The American Cancer Society (ACS) and other preventive guideline organizations recommend that screening for colorectal cancer start for people of average risk at age 50. However, new data showing rising colorectal cancer incidence in people younger than 50—and in some cases much younger than 50—may argue for an earlier start to screening. A study published today the journal Cancer adds this new data to the model used as a basis for the ACS guidelines, showing what it calls a “favorable balance between screening benefits and burden” with screening starting at age 45, five years younger than currently recommended for both men and women of all races and ethnicities.
“Moving the start of screening back to age 45 for the average risk population is a considerable change,” says Andrea (Andi) Dwyer, director of the Colorado Colorectal Screening Program at the University of Colorado Cancer Center and program director at the Colorado School of Public Health. “If everyone followed screening recommendations based on risk, we could cut colorectal cancer mortality by at least a half, with some estimates suggesting mortality would be cut up to 70 percent,” she says. Dwyer is a co-author of the Cancer paper and works collaboratively with the organization Fight Colorectal Cancer.
Every year in the United States, about 140,000 new cases of colorectal cancer will be diagnosed and over 50,000 Americans will die from the disease. Worldwide, almost 850,000 people will die of colorectal cancer annually.
Because it is nearly impossible to ask large cohorts of people to start colorectal cancer screening at different ages and then follow the outcomes of these cohorts, determining the best age to start and stop screening, and the optimal frequency of screening, depends on sophisticated mathematical models. There are two common models, SimCRC (a collaboration between the University of Minnesota and Massachusetts General Hospital) and MISCAN (by Memorial Sloan-Kettering in New York City and Erasmus, MC in the Netherlands).

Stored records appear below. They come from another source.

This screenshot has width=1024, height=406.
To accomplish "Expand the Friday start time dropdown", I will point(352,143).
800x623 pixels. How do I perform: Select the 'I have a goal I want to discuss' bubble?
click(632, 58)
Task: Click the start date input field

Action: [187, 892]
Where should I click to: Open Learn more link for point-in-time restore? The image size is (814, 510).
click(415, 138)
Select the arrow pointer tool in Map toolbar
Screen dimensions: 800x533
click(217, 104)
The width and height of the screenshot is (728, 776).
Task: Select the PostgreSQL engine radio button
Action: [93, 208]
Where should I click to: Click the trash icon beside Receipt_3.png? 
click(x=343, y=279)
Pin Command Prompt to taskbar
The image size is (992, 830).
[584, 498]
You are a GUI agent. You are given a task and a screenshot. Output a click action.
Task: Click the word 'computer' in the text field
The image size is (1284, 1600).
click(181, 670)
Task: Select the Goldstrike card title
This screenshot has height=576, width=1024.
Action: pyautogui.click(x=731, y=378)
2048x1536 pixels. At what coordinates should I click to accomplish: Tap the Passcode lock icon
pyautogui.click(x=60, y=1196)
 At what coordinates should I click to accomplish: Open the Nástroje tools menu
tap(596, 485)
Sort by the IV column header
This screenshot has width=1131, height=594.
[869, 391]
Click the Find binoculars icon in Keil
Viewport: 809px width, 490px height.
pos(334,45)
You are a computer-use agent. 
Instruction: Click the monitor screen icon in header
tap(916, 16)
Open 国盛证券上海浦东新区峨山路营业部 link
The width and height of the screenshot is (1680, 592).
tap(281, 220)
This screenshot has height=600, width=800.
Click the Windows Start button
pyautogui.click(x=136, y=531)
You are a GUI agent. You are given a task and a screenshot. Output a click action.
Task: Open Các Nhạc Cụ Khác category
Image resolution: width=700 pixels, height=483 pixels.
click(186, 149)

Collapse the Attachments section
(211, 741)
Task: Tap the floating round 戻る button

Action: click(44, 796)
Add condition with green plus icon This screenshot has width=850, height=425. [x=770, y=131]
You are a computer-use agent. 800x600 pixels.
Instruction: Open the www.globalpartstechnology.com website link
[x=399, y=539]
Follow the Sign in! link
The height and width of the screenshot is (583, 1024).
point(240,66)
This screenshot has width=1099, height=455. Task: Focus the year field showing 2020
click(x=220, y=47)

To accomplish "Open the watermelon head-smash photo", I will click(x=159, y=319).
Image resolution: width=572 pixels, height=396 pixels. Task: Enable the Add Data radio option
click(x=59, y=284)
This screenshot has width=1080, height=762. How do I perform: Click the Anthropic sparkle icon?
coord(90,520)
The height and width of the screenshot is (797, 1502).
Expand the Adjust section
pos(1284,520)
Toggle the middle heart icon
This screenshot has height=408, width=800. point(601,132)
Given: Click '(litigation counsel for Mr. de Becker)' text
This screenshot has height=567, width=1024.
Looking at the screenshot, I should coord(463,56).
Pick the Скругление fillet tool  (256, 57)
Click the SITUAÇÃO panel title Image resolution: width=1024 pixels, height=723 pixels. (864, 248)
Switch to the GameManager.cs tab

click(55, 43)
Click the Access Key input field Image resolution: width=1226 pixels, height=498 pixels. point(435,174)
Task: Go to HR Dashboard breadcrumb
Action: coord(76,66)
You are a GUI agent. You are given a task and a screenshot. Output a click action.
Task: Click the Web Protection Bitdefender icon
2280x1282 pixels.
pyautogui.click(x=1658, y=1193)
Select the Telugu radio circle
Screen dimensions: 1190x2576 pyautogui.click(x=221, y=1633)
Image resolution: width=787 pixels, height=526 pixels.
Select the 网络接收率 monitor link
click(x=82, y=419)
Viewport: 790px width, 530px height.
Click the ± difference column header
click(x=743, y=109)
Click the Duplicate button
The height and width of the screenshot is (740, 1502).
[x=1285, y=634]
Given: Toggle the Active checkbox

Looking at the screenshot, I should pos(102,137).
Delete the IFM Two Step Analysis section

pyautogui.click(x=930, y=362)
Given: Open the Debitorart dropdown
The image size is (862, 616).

The current study worked with the MISCAN model, adjusting the lifetime incidence of colorectal cancer to reflect the most current data, which includes higher incidence younger in the lifespan. The study then compared screening strategies starting at ages 40, 45 and 50 and stopping at ages 75, 80 and 85. The goal was to discover how many years of life were gained per colonoscopy.
“Think of it this way,” Dwyer says, “if screening started at age 20, you’d have maximum benefit but also a huge burden. It would be inefficient—we would find very few cases of cancer per colonoscopy. On the other hand, if screening started at age 60, you’d have minimal burden but also minimal benefit—we would be missing some cancers and finding others too late. The goal of screening guidelines is to find that sweet spot where there is the most benefit with the least burden.”
With new data, the MISCAN model finds the highest ratio of benefit-to-burden with colonoscopy screenings every 10 years starting at age 45 and ending at age 75.
Of course, the implications of increasing colorectal cancer incidence among young people go beyond the need for adjusted screening recommendations. Perhaps an even bigger question is why incidence in this population is increasing in the first place.
“We used to think that young colorectal cancer was genetically different than the disease found in older patients. But now we’re finding this might not always be the case. It’s showing up younger and no one knows why,” Dwyer says. “Researchers have explored the usual things—obesity, tobacco, alcohol—but none of those fully explain the increase. Now people are examining anything they can think of that could influence this early risk—sugar, tap water, lifestyle, even the microbiome. I think there’s something very different for a 65-year-old who gets it versus a 25-year-old who gets it, but right now we just don’t know what that thing is.”